Youshen Xia received the B.S. and M.S. degrees in computational mathematics from Nanjing University, China, in 1982 and 1989, respectively. Since 1995, he has been an Associate Professor with Department of Mathematics, Nanjing University of Posts and Telecommunication in China. He is now working towards the Ph.D. degree in the Department of Mechanical and Automation Engineering, Chinese University of Hong Kong, Shatin, NT, Hong Kong. His research interests include computational mathematics, neural networks, signal processing, and control theory.

Jun Wang (S’89–M’90–SM’93) received the B.S. degree in electrical engineering and the M.S. degree in systems engineering from Dalian Institute of Technology, Dalian, China, and the Ph.D. degree in systems engineering from Case Western Reserve University, Cleveland, OH. He is now an Associate Professor of Mechanical and Automation Engineering at the Chinese University of Hong Kong, Shatin, NT, Hong Kong. He was an Associate Professor at the University of North Dakota, Grand Forks. He has also held various positions at Dalian University of Technology, Case Western Reserve University, and Zagar, Incorporated. His current research interests include theory and methodology of neural networks, and their applications to decision systems, control systems, and manufacturing systems. He is the author or coauthor of more than 40 journal papers, several book chapters, two edited books, and numerous conference papers. Dr.

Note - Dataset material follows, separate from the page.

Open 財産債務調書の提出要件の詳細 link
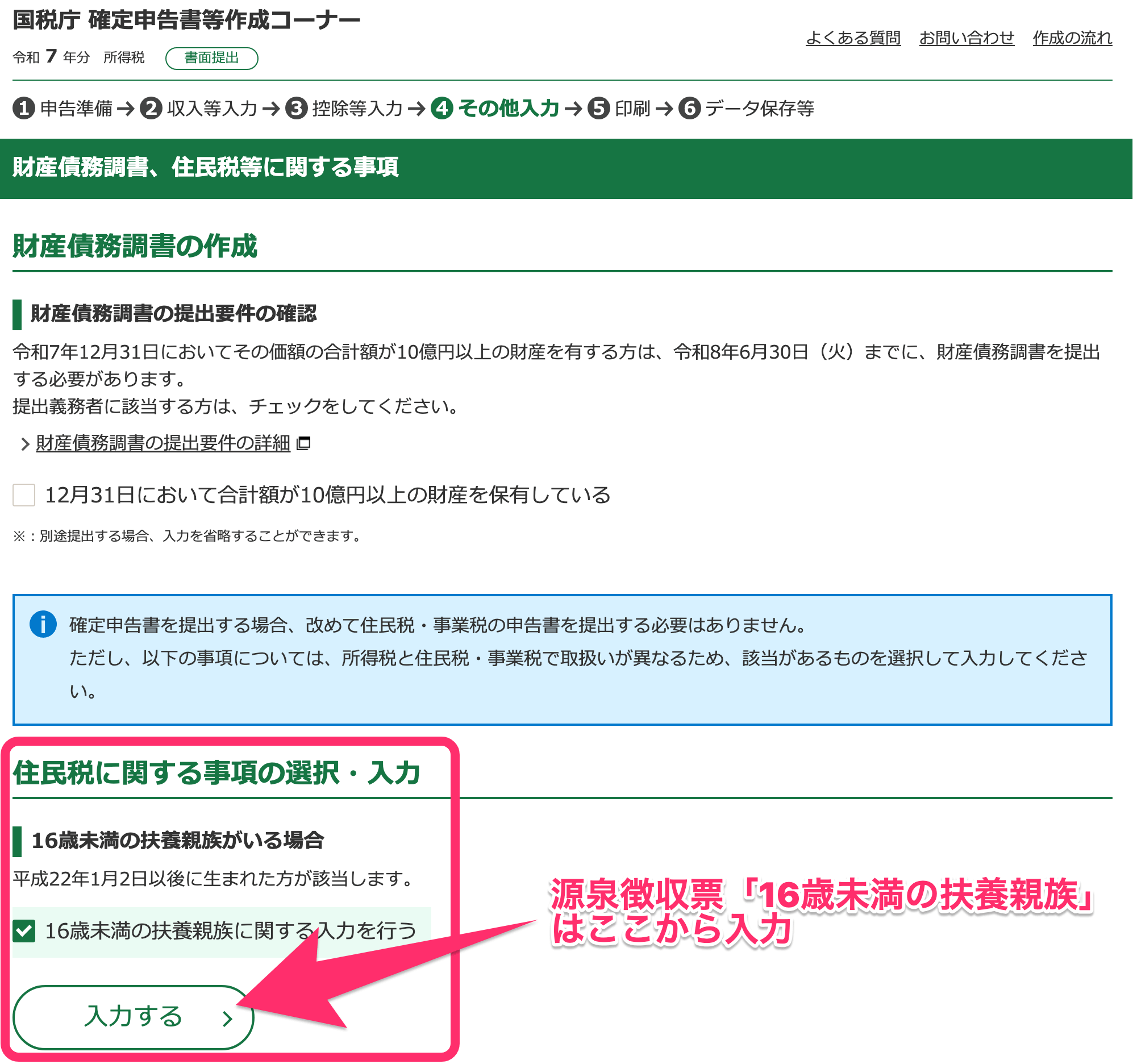pos(163,443)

Wang is an Associate Editor of the IEEE TRANSACTIONS ON NEURAL NETWORKS.

Donald L. Hung (M’90) received the B.S.E.E. degree from Tongji University, Shanghai, China, and the M.S. degree in systems engineering and the Ph.D. degree in electrical engineering from Case Western Reserve University, Cleveland, OH. From August 1990 to July 1995 he was an Assistant Professor and later an Associate Professor in the Department of Electrical Engineering, Gannon University, Erie, PA. Since August 1995 he has been on the faculty of the School of Electrical Engineering and Computer Science, Washington State University, Richland, WA. He is currently visiting the Department of Computer Science and Engineering, the Chinese University of Hong Kong, Shatin, NT, Hong Kong. His primary research interests are in applicationdriven algorithms and architectures, reconfigurable computing, and design of high-performance digital/computing systems for applications in areas such as image/signal processing, pattern classification, real-time control, optimization, and computational intelligence. Dr. Hung is a member of Eta Kappa Nu.